De retour à Paris, une piqûre de rappel chez Guy Savoy. J’y retourne avec trois convives et nous prenons le menu « Textures et Saveurs » qui m’avait tant comblé. Comme pour la deuxième fois à Hiramatsu, l’effet de surprise ne joue plus, or il est essentiel. Ce dîner est un exercice de style sur les goûts et les consistances par un grand chef de talent. L’exercice est réussi et le talent confirmé. Mais il faudrait ne pas le prendre deux fois de suite. Comme Guy Savoy en crée de nouveaux en fonction des saisons, il y a suffisamment de motifs de s’émerveiller sans qu’il soit nécessaire de faire deux fois ce qui doit rester un moment de surprise.
Un plat magique est celui dont le thème est le veau. On a sur l’assiette cinq préparations distinctes à base de veau. Le mignon de veau est magnifique de tendreté. Le ris de veau est d’une exécution remarquable, et on en mangerait dix fois plus tant c’est bon. Le rognon est extraordinaire. Le pied de veau est magique. Ce plat est un chef d’œuvre. C’est une variation brillante sur le thème du veau.
Le turbot est toujours aussi splendide, même si la surprise ne joue plus comme je l’avais décrite il y a quatre bulletins. Quel plat grandiose. J’ai aimé un clin d’œil d’un extrême raffinement : une betterave apparaît avec une panure de céleri et le céleri le suit avec une panure de betterave. A ce niveau, ces caprices d’artiste m’enchantent.
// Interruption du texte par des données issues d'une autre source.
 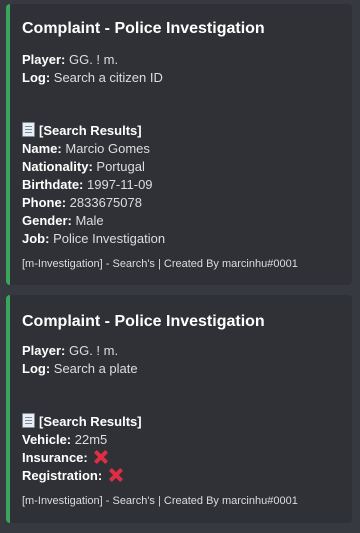 What do you see at coordinates (106, 148) in the screenshot?
I see `field-value: Marcio Gomes` at bounding box center [106, 148].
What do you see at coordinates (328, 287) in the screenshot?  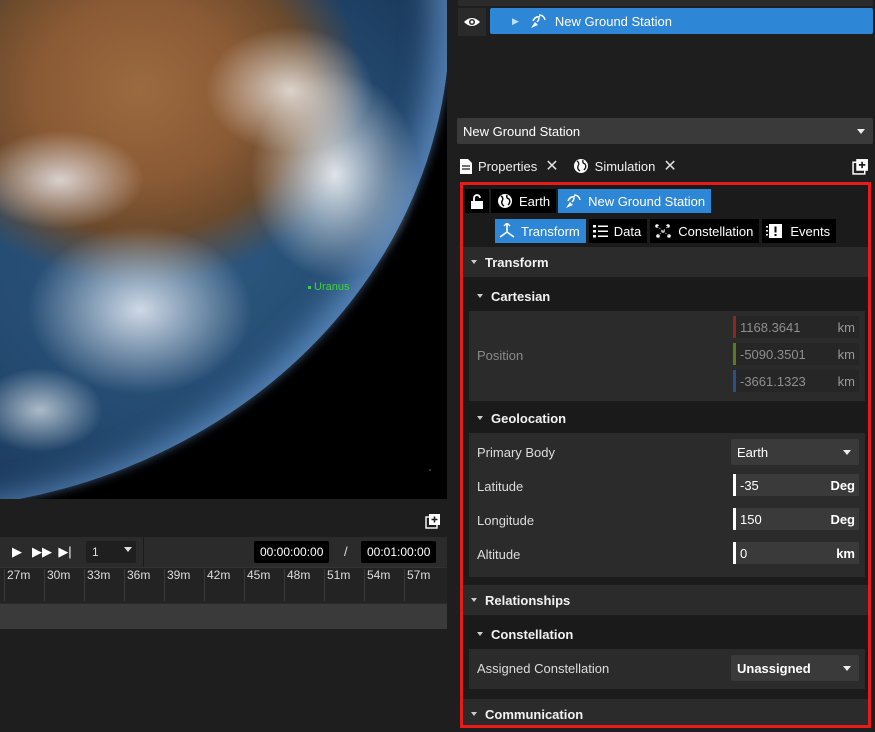 I see `uranus-label: Uranus` at bounding box center [328, 287].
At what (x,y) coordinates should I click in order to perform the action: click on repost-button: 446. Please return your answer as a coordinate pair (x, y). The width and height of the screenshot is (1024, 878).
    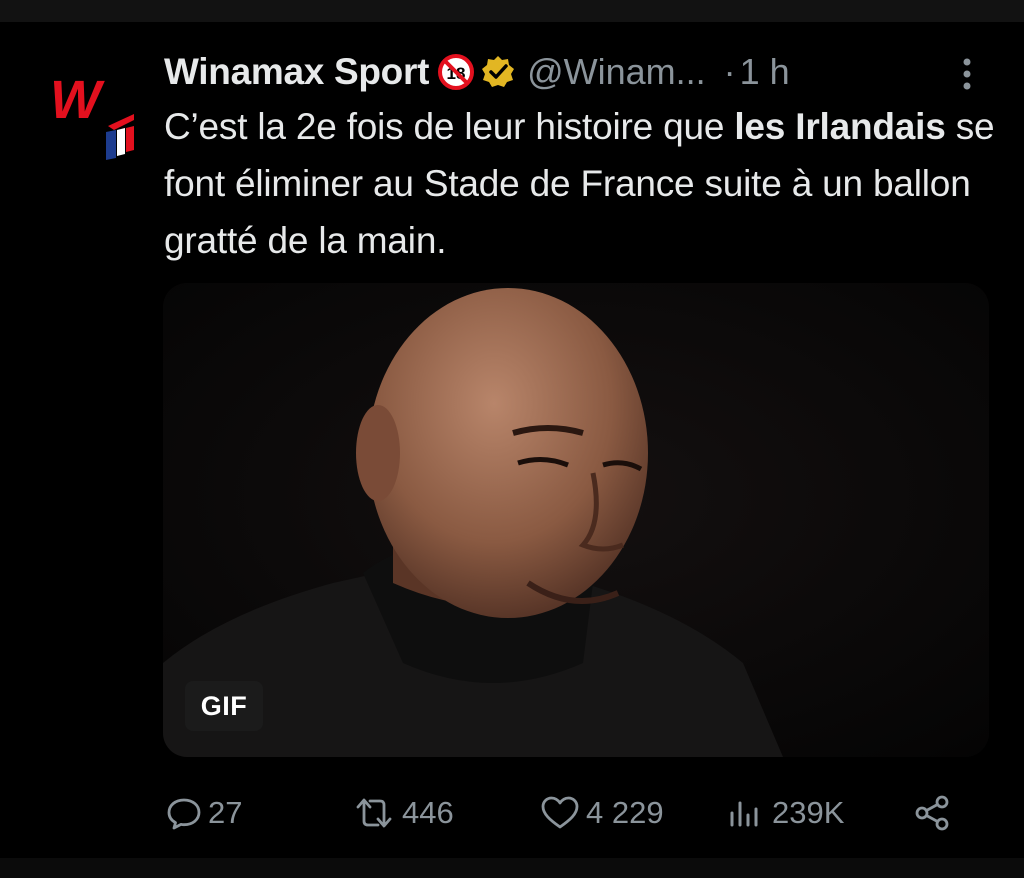
    Looking at the image, I should click on (403, 813).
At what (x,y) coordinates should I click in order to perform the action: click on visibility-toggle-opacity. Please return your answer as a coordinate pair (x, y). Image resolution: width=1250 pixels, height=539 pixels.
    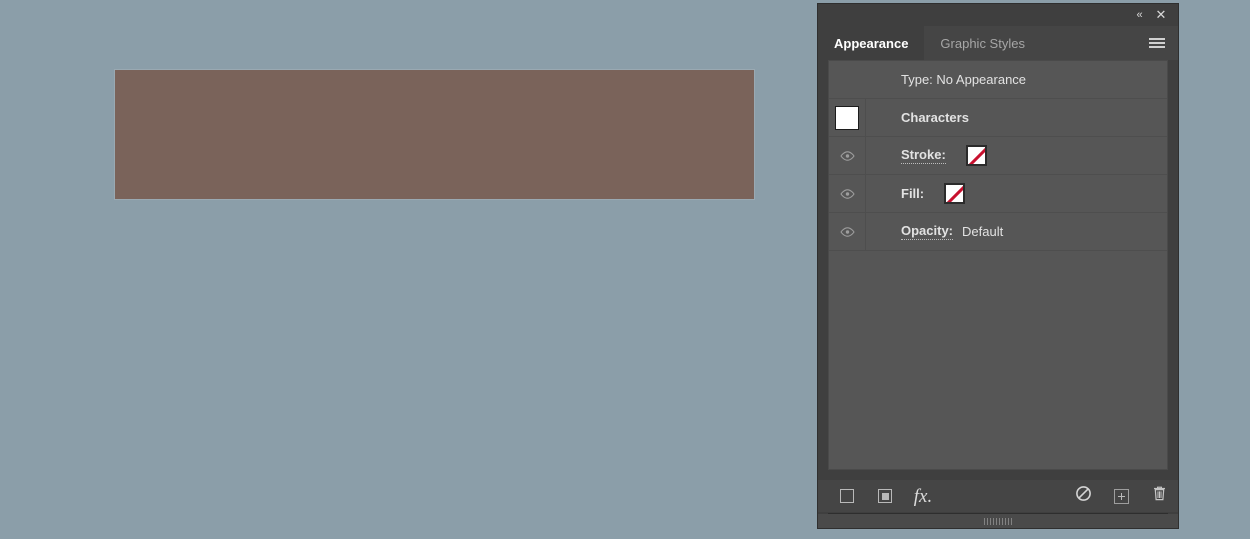
    Looking at the image, I should click on (848, 232).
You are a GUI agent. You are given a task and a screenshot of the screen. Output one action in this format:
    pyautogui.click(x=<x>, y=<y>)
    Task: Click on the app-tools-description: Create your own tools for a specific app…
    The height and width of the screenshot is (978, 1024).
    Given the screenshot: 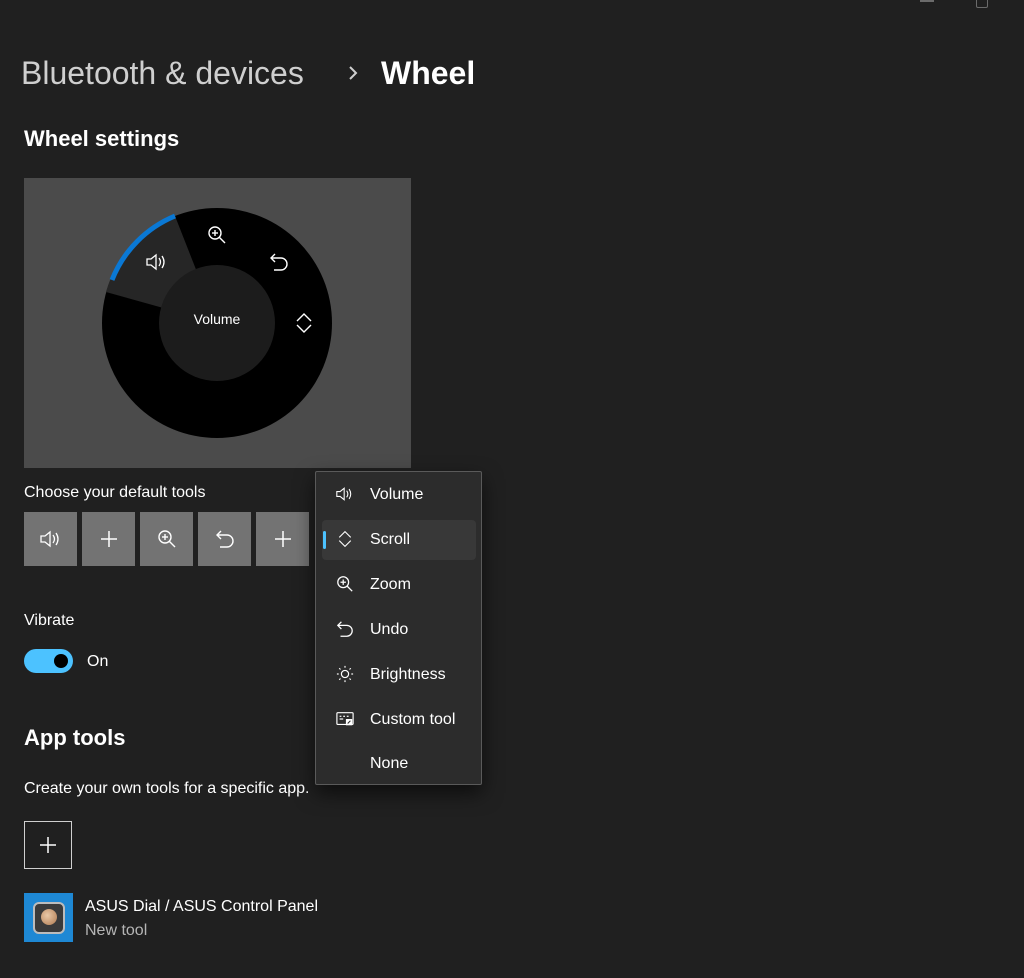 What is the action you would take?
    pyautogui.click(x=167, y=788)
    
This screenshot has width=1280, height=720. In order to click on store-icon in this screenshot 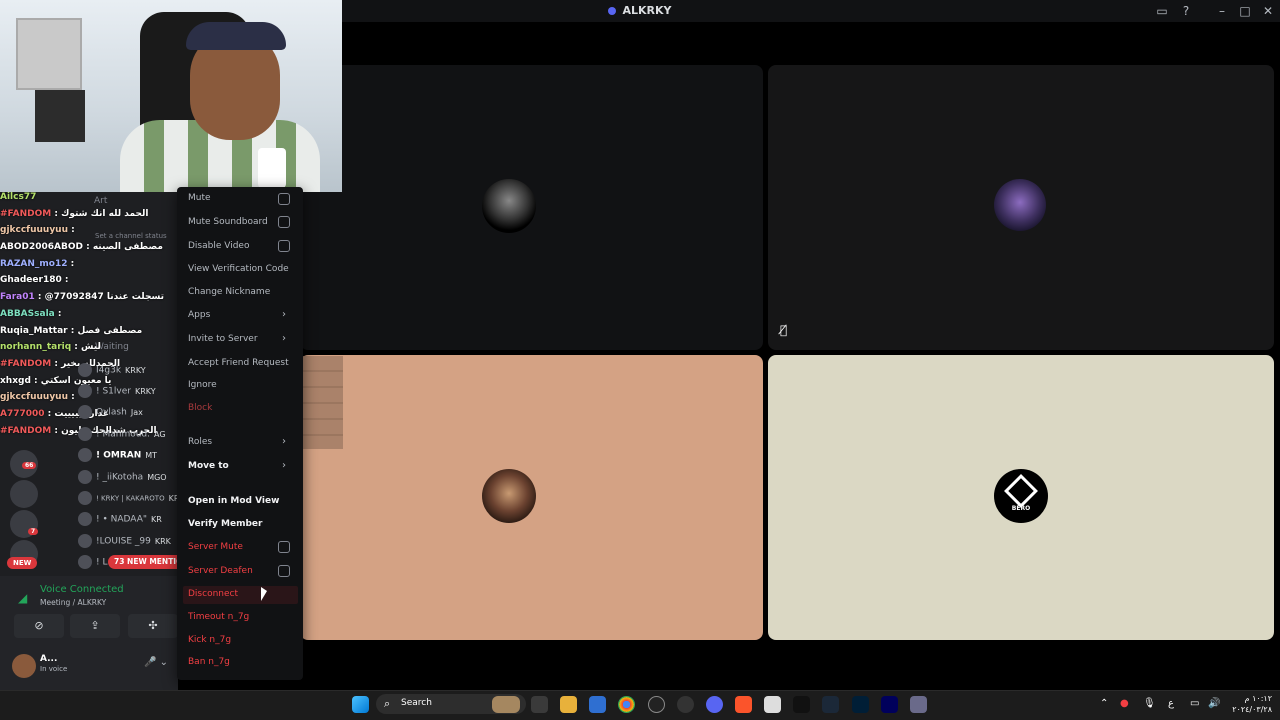, I will do `click(598, 704)`.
Le chef est encore plus espiègle avec des carottes qui forment une signature picturale et gustative. Quand un chef se laisse aller à une construction artistique de talent consommé, cela me fait intensément vibrer.
Le menu est à suivre comme un voyage de gastronomie pure, que l’on doit prendre comme une exploration débridée des textures et des saveurs réinventées. Ce n’est pas un repas, c’est un rêve. J’ai aimé l’expérience, car sur un forum où j’écris, j’ai intitulé le compte-rendu de ce repas : « l’ultime gastronomie ».
Une remarque sur le service : on a l’habitude de donner en référence le service de Taillevent comme la perfection absolue. Toute l’équipe de Guy Savoy tend à redéfinir cet absolu. Un détail l’illustre : on met sur table un beurre salé et un beurre doux. Au milieu du repas, quelle que soit la consommation qu’on en ait faite, chaque pot est remplacé pour que l’on ait des beurres bien frais.
J’aime ces attentions. Je parle tellement de ce temple de la gastronomie que j’en oublierais presque les vins, or nous avons voyagé, là aussi, sur l’Everest.
J’ai commandé un Hermitage J. L. Chave blanc 1997, le même que celui pris à Apicius. Magnifique blanc qui traduit des tendances du moment : ce vin arrive à point nommé pour « imposer » un goût archétypal de grand blanc. C’est extrêmement dépouillé, monolithique, et puis ça envoie des messages de complexité grandiose quand le plat s’y prête. Il y a avait dans ce menu des occasions nombreuses de mesurer quand le vin se sent bien ou quand il paresse. C’est sur le turbot qu’il fut le plus à l’aise. Sur la truffe il va bien et l’oursin le chatouille. Extrêmement puissant et fort en alcool il délivrait parfois des notes de Château Chalon, de Xérès, tant la trace aromatique était puissante.
Arrivait ensuite un monstre sacré comme le sont aussi pour moi les grandes Cotes Rôties : Hermitage J. L. Chave rouge 1991. Ce vin a une séduction immense. Au message très linéaire et simplifié comme les grands vins de cette région, il séduit par cette générosité vineuse et encore fruitée. Il est à un point d’accomplissement rare, même s’il en a largement sous le pied. A mon goût, il est plus grandiose que le blanc, car mon palais est sans doute plus sensible aux complexités des blancs de Bourgogne et de Bordeaux. Alors que je me sens très à l’aise avec la sérénité des grands Rhône.
Une soirée d’un niveau gastronomique extrêmement élevé, avec des vins chaleureux de grande classe.